The extraction side 2 must be thermally attached and shaped after the object for heat exchange. The ambient side 4 comprising hollow protrusions 5 protruding from the ambient side 4, wherein the two sides and protrusions form one fluid chamber 6 which must contain a working fluid 3. The space of the fluid chamber 6 must be almost, but not entirely filled. Preferably it is filled with working fluid within the range of 50-99%, more preferably within 80-99 %, and most preferably within 95-99%. The working fluid and pressure in the fluid chamber 6 must be chosen such that the fluid is kept within the chosen working range of temperatures. For safety reasons it might advantageous to mount an overpressure valve in the heat extractor. Heat from the object for heat extraction is transferred to the extraction side by conduction, convection and/or radiation to the extraction side 2 of the heat extractor 1. The working fluid 3 then starts boiling, and heat is efficiently transported to the surfaces on the ambient side. Because of the saturated conditions achieved, this means that the walls of the ambient side 4 will have same temperature everywhere. Transferring the heat by fluid in motion makes the system superior compared to traditional fins comprising mainly metal. Traditional fins increases the cooling area, however the heat transfer longitudinally through the fins is very limited due to the low cross section area and low thermal flux passing through the metal of the fins.

The amount of extracted heat can be controlled by variation of degree/area of thermal insulation of the cooling unit. Heat transfer of the ambient side can be controlled by heat transfer regulation means 7 providing thermal insulation. Such means may be an adjustable insulation device 7 as shown in figures 2-4.

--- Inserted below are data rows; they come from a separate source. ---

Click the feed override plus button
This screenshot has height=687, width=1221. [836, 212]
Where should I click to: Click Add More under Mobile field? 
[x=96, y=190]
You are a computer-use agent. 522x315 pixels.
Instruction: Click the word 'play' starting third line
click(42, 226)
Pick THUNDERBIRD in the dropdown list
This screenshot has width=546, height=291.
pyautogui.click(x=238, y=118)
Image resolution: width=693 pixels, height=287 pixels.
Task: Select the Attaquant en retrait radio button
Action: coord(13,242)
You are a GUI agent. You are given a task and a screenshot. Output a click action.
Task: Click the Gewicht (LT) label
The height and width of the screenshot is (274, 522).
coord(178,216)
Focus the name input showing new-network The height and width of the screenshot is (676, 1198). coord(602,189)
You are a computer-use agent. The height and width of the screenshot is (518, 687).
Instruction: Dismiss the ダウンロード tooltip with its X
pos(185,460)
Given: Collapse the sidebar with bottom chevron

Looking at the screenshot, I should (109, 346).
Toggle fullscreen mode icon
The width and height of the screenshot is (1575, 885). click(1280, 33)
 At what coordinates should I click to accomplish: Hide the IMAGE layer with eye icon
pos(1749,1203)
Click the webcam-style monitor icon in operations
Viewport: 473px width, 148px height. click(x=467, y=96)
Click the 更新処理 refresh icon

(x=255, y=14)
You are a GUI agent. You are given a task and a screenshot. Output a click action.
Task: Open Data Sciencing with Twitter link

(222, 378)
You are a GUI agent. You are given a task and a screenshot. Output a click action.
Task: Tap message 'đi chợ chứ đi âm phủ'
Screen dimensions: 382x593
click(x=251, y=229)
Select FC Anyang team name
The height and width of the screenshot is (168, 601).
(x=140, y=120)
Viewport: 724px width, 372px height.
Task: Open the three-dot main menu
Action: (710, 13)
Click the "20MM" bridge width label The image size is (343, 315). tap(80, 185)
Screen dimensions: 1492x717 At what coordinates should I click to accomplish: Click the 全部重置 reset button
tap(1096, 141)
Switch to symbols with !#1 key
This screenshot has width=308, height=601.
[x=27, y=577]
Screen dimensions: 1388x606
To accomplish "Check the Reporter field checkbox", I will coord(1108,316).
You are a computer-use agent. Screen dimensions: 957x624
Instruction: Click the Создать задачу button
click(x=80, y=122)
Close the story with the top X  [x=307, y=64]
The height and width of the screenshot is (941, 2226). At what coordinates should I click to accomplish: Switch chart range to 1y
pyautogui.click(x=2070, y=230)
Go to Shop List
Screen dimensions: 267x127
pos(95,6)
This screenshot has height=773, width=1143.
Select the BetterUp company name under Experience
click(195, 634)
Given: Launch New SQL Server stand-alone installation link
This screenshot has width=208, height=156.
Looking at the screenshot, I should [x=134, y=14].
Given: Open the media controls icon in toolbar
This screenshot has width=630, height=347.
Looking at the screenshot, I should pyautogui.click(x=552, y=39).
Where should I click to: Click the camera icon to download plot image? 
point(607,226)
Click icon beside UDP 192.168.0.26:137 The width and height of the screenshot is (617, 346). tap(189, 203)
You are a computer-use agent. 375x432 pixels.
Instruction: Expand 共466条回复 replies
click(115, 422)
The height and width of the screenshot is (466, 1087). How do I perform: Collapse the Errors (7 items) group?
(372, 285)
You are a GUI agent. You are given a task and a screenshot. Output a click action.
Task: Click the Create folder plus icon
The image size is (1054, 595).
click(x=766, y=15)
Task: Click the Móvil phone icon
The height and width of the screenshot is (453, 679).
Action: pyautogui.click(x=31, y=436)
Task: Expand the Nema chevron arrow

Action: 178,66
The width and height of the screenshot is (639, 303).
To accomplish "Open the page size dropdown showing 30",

In the case where the object to be cooled is a photovoltaic cell/panel, the heat dissipated into the surroundings can be increased easily 20 times and in addition the surface is kept isothermal. This means that the heat transfer from the photovoltaic cell/ panel will be 20 times higher and the electrical efficiency of the photovoltaic cell/ panel will increase by 0,5% for each °C the cell/ panel temperature is decreased. In addition to cooling of the photovoltaic cell/ panel in a uniform way, it will also eliminate hot spots in the photovoltaic semiconductors of the cell/panel. This form of cooling will contribute significantly to increase the yield and prolongation of the photovoltaic cell/ panel life time.

No fans, no pumps, no moving parts are required. The system can be used anywhere where there is room for fins. As an example, the heat extractor could be applied on primary aluminum cell sides in the aluminum industry and substitute less-efficient metallic fins used today. A working fluid suitable for this application could be for example naphthalene, water, mercury and the working temperature range would be 300 - 500 °C. Other possible application is cooling of aluminum cell structures and electrical busbars and rectifiers.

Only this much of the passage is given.